STATED GOAL: Reproduce the material below verbatim, beginning with the line that contains "You are a computer-use agent. The image" and ending with the line that contains "will click(126, 93).", with both of those lines included.

RECORD EXTRACTS:
** Start **

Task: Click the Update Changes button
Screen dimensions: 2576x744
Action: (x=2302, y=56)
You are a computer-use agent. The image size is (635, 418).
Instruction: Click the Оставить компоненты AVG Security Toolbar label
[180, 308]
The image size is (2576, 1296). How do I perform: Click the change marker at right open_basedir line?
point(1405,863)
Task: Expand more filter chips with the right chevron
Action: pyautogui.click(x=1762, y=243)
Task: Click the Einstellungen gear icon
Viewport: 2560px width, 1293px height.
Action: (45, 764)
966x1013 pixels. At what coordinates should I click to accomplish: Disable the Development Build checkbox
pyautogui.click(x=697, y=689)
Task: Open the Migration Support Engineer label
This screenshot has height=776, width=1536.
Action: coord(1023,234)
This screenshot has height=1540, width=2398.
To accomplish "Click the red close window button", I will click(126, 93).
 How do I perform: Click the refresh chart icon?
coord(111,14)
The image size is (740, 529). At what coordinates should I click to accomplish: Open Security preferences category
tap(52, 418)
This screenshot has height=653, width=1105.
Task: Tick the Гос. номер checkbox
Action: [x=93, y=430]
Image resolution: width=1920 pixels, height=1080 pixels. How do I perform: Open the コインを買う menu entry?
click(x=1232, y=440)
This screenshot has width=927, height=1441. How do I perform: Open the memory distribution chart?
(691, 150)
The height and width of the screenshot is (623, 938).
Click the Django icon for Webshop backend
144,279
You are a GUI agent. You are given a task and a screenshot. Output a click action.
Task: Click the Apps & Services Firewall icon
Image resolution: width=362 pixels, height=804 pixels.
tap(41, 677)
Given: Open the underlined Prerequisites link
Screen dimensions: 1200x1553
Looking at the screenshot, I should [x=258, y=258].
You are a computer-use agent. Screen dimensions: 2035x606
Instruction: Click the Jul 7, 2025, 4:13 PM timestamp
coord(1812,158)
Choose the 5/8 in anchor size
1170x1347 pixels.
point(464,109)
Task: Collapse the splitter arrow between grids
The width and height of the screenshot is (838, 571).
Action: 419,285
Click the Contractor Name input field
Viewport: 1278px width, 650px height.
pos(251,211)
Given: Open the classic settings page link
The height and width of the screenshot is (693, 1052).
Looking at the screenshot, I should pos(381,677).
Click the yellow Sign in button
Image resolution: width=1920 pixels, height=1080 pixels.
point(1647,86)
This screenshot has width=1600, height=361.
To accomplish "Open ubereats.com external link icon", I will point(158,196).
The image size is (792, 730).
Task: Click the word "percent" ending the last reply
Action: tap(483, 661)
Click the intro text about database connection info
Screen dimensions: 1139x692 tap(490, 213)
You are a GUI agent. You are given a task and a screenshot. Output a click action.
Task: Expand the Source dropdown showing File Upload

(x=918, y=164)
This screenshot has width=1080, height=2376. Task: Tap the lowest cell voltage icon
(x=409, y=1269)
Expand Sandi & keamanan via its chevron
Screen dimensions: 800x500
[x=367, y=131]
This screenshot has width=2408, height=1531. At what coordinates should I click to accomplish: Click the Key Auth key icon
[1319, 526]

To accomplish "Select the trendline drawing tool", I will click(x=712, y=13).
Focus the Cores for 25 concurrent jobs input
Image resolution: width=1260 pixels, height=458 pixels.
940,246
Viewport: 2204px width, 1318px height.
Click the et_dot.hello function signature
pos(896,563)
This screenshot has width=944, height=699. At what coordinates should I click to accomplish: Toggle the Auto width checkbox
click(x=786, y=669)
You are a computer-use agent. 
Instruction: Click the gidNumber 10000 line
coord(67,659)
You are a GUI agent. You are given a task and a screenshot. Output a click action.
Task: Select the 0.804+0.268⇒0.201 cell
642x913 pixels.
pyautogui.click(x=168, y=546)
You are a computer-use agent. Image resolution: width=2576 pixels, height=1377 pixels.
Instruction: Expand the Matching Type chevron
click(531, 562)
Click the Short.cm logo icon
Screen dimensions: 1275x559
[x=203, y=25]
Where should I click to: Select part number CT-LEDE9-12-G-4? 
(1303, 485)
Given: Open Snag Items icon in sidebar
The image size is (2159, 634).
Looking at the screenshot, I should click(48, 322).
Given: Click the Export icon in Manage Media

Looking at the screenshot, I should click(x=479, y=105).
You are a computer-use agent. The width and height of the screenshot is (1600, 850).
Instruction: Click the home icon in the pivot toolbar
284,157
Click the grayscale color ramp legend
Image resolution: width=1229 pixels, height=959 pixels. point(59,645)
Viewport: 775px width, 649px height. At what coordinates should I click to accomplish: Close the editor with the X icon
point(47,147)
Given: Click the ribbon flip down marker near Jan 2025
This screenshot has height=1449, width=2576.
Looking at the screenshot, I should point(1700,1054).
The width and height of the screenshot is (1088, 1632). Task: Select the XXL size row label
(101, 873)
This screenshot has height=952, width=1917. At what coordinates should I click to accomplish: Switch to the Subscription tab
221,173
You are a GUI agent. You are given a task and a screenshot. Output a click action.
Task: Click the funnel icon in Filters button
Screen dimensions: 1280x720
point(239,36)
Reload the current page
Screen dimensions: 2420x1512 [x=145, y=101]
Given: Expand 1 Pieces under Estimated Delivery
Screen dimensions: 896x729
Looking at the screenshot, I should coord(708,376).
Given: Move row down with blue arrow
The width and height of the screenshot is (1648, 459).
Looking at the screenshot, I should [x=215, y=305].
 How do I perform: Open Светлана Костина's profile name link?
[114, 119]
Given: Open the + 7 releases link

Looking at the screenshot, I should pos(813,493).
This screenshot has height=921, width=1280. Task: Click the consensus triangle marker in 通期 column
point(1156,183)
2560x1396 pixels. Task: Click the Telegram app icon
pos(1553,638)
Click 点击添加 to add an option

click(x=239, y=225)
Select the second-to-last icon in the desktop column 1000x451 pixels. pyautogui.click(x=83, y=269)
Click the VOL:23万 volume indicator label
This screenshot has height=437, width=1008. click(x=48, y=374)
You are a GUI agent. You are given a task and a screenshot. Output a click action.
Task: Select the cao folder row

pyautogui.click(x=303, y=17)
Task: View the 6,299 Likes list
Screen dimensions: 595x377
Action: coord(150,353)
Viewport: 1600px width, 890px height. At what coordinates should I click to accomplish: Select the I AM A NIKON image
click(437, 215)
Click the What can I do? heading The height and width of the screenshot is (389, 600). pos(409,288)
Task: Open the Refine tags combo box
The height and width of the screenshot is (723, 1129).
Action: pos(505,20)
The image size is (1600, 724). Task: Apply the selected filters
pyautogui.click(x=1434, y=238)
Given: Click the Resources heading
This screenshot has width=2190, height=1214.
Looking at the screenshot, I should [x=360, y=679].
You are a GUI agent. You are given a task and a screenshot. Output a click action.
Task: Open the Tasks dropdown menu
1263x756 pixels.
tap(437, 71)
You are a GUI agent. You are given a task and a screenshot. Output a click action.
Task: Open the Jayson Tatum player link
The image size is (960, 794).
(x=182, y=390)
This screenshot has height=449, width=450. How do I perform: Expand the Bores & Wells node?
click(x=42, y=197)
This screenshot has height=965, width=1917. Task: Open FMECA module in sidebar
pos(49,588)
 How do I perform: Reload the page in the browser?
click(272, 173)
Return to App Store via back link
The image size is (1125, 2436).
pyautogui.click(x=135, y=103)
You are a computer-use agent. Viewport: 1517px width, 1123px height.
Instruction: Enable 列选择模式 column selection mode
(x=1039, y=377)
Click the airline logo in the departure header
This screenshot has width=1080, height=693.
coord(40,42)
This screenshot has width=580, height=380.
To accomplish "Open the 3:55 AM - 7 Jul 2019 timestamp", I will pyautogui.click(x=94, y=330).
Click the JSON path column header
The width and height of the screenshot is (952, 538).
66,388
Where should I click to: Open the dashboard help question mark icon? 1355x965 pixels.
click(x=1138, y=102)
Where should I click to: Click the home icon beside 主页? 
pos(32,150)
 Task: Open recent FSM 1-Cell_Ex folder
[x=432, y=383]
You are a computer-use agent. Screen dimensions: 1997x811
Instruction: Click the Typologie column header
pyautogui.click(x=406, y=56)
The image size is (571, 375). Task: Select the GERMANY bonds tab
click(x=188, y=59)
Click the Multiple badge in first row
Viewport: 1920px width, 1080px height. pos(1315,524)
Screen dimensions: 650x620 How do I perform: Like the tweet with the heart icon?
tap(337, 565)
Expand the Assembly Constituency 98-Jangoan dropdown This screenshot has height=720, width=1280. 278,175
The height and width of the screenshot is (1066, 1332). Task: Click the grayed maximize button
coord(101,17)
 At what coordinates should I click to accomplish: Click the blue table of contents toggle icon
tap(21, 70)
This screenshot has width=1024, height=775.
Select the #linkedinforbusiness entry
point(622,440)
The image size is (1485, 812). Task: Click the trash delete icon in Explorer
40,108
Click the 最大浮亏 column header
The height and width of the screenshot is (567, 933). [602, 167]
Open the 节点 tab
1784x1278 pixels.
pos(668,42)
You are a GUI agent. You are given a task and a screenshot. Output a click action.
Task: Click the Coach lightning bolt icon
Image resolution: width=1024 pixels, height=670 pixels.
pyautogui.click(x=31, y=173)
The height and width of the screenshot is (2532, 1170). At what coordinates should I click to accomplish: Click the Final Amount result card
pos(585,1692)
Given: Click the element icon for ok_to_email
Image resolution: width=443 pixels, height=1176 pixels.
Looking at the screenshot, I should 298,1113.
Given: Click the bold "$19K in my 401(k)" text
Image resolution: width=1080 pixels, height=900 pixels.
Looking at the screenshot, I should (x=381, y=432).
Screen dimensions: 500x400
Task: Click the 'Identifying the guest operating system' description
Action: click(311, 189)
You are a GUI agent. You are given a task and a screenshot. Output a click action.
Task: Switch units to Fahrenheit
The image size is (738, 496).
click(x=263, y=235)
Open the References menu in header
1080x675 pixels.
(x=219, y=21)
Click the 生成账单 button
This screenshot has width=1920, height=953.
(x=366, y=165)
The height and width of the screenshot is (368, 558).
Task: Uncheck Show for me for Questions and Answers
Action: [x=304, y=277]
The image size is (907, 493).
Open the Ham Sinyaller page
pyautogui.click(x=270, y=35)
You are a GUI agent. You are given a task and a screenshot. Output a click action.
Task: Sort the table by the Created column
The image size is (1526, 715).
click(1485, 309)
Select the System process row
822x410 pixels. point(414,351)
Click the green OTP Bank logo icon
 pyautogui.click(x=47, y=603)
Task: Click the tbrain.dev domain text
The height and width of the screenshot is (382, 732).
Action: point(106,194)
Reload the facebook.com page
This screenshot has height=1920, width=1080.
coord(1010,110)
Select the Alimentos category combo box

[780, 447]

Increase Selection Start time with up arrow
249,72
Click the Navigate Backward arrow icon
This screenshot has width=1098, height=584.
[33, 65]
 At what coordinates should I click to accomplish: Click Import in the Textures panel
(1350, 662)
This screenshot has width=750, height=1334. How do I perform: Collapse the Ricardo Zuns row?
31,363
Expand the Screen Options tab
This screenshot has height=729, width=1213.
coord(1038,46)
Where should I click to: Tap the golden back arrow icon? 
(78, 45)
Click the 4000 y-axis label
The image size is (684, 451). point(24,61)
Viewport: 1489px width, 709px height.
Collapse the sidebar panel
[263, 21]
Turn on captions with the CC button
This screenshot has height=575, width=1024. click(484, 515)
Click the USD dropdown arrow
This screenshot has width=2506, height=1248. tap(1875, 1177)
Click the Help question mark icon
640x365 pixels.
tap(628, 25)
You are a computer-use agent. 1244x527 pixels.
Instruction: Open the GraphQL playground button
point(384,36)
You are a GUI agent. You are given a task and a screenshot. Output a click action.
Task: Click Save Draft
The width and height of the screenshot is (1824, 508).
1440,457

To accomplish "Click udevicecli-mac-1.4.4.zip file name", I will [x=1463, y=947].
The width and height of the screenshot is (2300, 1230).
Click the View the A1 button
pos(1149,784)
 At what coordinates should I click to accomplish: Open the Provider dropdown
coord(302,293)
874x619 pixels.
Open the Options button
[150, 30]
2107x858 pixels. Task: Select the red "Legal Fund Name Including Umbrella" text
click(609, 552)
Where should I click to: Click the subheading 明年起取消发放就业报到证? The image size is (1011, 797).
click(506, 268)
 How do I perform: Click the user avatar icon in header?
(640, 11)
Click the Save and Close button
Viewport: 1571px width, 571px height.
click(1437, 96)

** End **

ANSWER FOR THIS EXERCISE:
You are a computer-use agent. The image size is (635, 418).
Instruction: Click the Оставить компоненты AVG Security Toolbar label
[180, 308]
The image size is (2576, 1296). How do I perform: Click the change marker at right open_basedir line?
point(1405,863)
Task: Expand more filter chips with the right chevron
Action: pyautogui.click(x=1762, y=243)
Task: Click the Einstellungen gear icon
Viewport: 2560px width, 1293px height.
Action: (45, 764)
966x1013 pixels. At what coordinates should I click to accomplish: Disable the Development Build checkbox
pyautogui.click(x=697, y=689)
Task: Open the Migration Support Engineer label
This screenshot has height=776, width=1536.
Action: coord(1023,234)
This screenshot has height=1540, width=2398.
To accomplish "Click the red close window button", I will click(126, 93).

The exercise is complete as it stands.